In The Absence Of Swans

As Henri Riviere depicted it, the Ile des Cygnes ( Island of the Swans), lies deserted under snow.   The winter light produces only pale skinny-fingered shadows of the bare trees.  With the Seine to the left and the right of it, the island seems far from the bustle of Paris in wintertime.   But the empty allee is punctuated by a streetlamp, a sign of civilization,  and the Eiffel Tower is visible in the background.

Once there was no island and no swans lived there.  But, as Louis XIV saw it, in the beginning there was the Sun King and, in his name, all things became possible.   A  century after the Sun King had passed from culture into history, Voltaire agreed with the expansive Louis: "Almost everything was either reinvented or created in his time. "  

Before there could be swans there was the idea of swans.   In the summer of 1676  Louis was enjoying his latest addition to Versailles, a labyrinth  where the  birds swanned  about for the entertainment of royal guests.  His imagination captured, the King pictured  swans  gliding  along the Seine as his guests made the excursion from Paris to Versailles.  So  Louis ordered the purchase of hundreds of expensive water fowl.

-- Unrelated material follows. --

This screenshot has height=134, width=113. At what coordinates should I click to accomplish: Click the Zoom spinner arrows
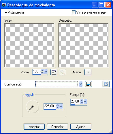pos(42,72)
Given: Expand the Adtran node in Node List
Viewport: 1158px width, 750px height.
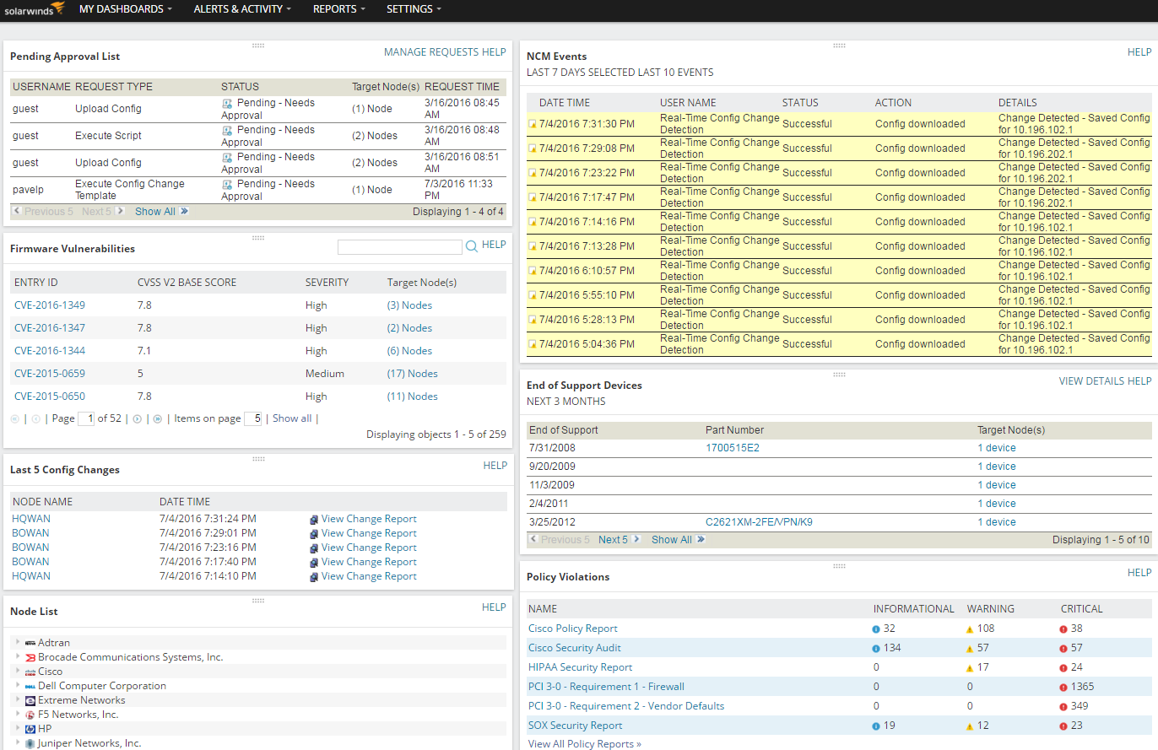Looking at the screenshot, I should 17,643.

Although tiny in size compared to the waterworks Louis had caused to be installed at Versailles,  an island is no insignificant feat of engineering.  Conveniently located between the exclusive 7th and the wealthy16th Arrondissements.of Paris was a nondescript mound of dirt in the middle of the Seine.  If the phrase "mound of dirt" sounds flippant,  its origins in the pollution of a congested urban water highway are prosaic.  The King's engineers were ordered to fill in the land between four tiny islets, one of which the Isle des Vaches (Isle of Cows) had been used by peasant farmers as a place to graze their cattle.

Thanks to the parochialism of competing Parisian politicians this particular  mound of dirt was claimed by two separate jurisdictions,  its history the product of  competitive earth-moving. Whether the island was originally part of a bridge-building project or a natural accretion of soil to remnants of the Siege of Paris, c. 885, is uncertain.   We do know  that King Charles IX  had ordered 1,200 victims of the St. Bartholomew's Day Massacre to be buried there in 1571.

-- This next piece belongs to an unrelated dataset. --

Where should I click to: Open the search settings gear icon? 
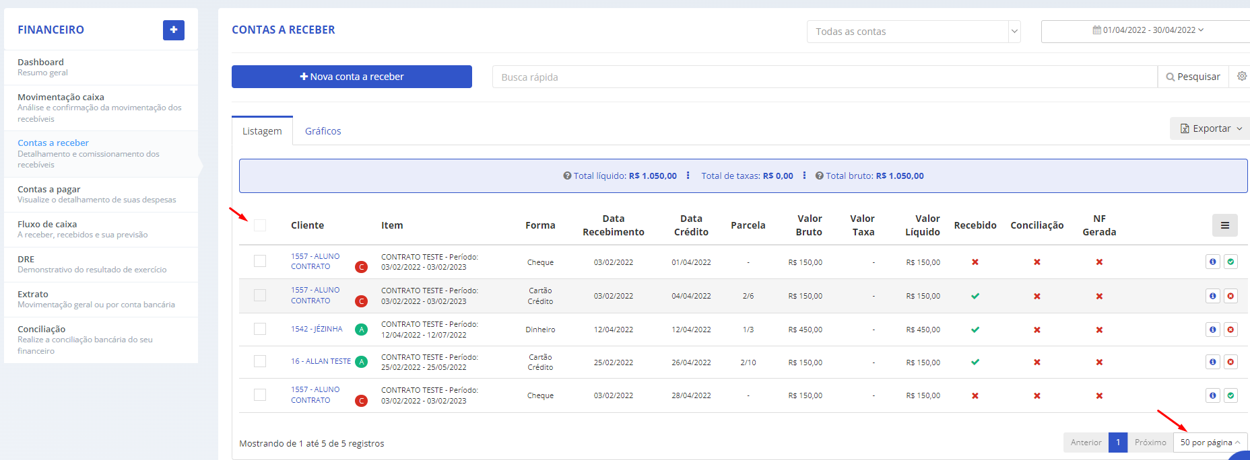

Critics of the monarch's project fretted that the swans were not cut out for urban life, but Louis ordered the local gendarmes to guarantee their welfare, no simple task.     An island in the middle of a city is valuable real estate that invites exploitation, even one that is only about 2800 feet long and 36 feet wide (850 meters by 11 meters).  After Louis XV granted the island to the City of Paris in 1722,  it was  in turn site of a factory, a mill, and a slaughterhouse.    The American inventor Robert Fulton conducted his early experiments in navigation with steam engines on the Ile des Cygnes in 1802. And then, during the major renovation of the Louvre in 1855, an incalculable amount of debris needed to be disposed of.  Parking it by the Seine in what was an affluent area provoked an early outbreak of NIMBY (not in my backyard), leading the authorities to send  the debris up the Seine in barges to be dumpd on the Ile des Gygnes.

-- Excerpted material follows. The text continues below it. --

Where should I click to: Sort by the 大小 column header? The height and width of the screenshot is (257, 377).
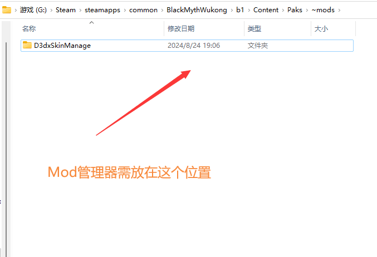click(x=321, y=29)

For the International Exposition of 1889,  on the  occasion of the construction of the Eiffel Tower, a small replica of the Statue of Liberty was erected on the island.  Today, you can view both monuments from a single vantage point.  However, the swans have moved upstream to the Jardin des Plantes. 
Image: Henri Riviere, De l"ile aux cygnes, (On the Island of Swans),  ca. 1900, Musee d'Orsay. Paris.